Des premiers émois photographiques aux coups de cœur les plus récents, les auteurices publié·es sur les pages de Fisheye reviennent sur les œuvres et les sujets qui les inspirent particulièrement. Aujourd’hui, Caroline Heinecke nous plonge dans son univers singulier, fait de couleurs vives et de compositions insolites.
Si tu devais ne choisir qu’une seule de tes images, laquelle serait-ce ?
« Headless match » de ma série Masters of Things.
La première photographie qui t’a marquée et pourquoi ?

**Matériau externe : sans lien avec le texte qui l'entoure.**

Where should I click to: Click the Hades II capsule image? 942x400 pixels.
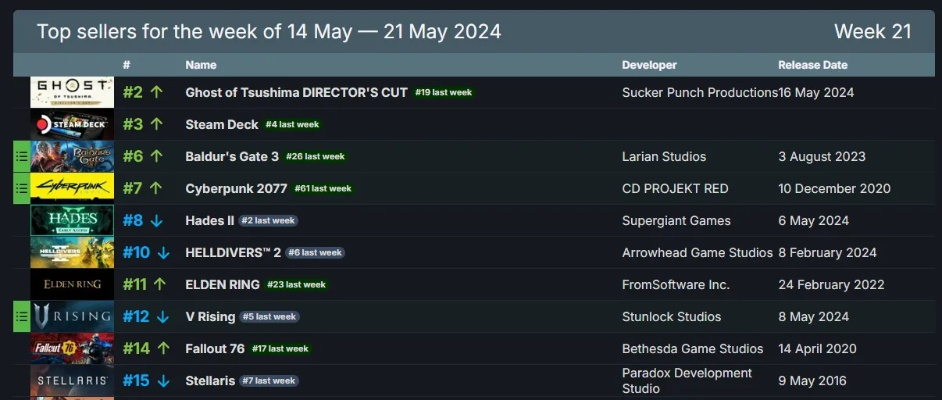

« Amanda and her cousin Amy » de Mary Ellen Mark. Il me semble que j’ai découvert cette image très tôt, sur une carte postale, dans un musée d’art, et elle a immédiatement déclenché en moi plusieurs sentiments en même temps. D’une part, je l’ai trouvée repoussante et triste et, d’autre part, j’ai été impressionnée par la nonchalance et le regard d’adulte cool de la jeune fille qui fume.
Un shooting rêvé ?
Une journée avec 100 lapins nains dans une prairie, et en faire une macro.
Un ou une artiste que tu admires par-dessus tout ?
Hilma af Klint.
Une émotion à illustrer ?
Le dégoût.
Un genre photographique, et celui ou celle qui le porte selon toi ?
La photographie conceptuelle, celle de Cindy Sherman et Sophie Calle.
Un territoire, imaginaire ou réel, à capturer ?
Le pays du lait et du miel. Il s’agit d’un lieu fictif tiré de divers contes de fées où tout est accessible en abondance. Là-bas, le lait, le miel et le vin coulent dans le lit des rivières, à la place de l’eau. Tous les animaux sautent et volent, ils sont précuits et prêts à être mangés. Les maisons sont faites de gâteaux. Les pierres sont remplacées par du fromage.
Une thématique que tu aimes particulièrement aborder et voir aborder ?
L’étrangeté humaine.
Un événement photographique que tu n’oublieras jamais ?
L’exposition d’Arthur Jafa, Live Evil, présentée à Arles, en 2022.
Une œuvre d’art qui t’inspire particulièrement ?
Fotonotities de Hans Eijkelboom. À partir de 1992, il se lance dans l’élaboration de ses Fotonotities, reprenant discrètement la main sur le boîtier. Ces tentatives photographiques se déroulent dans les rues commerçantes animées des grandes villes, lors de sessions qui durent entre vingt minutes et quatre heures. Dans des endroits comme Arnhem et Amsterdam, ainsi que dans d’autres paysages urbains néerlandais, son objectif capture les passants, documentant leurs vêtements, leurs gestes et leurs routines à travers des critères redéfinis quotidiennement. Il en résulte un vaste ensemble de tirages, méticuleusement présentés en fonction de motifs, de jours et d’années, composant un « atlas des rues » particulier. Ses projets approfondissent l’évolution et l’existence d’images idéalisées et imaginaires, en explorant les clichés photographiques, les préjugés et les processus impliqués dans la formation de types et la comparaison, qui servent tous d’éléments structurants fondamentaux.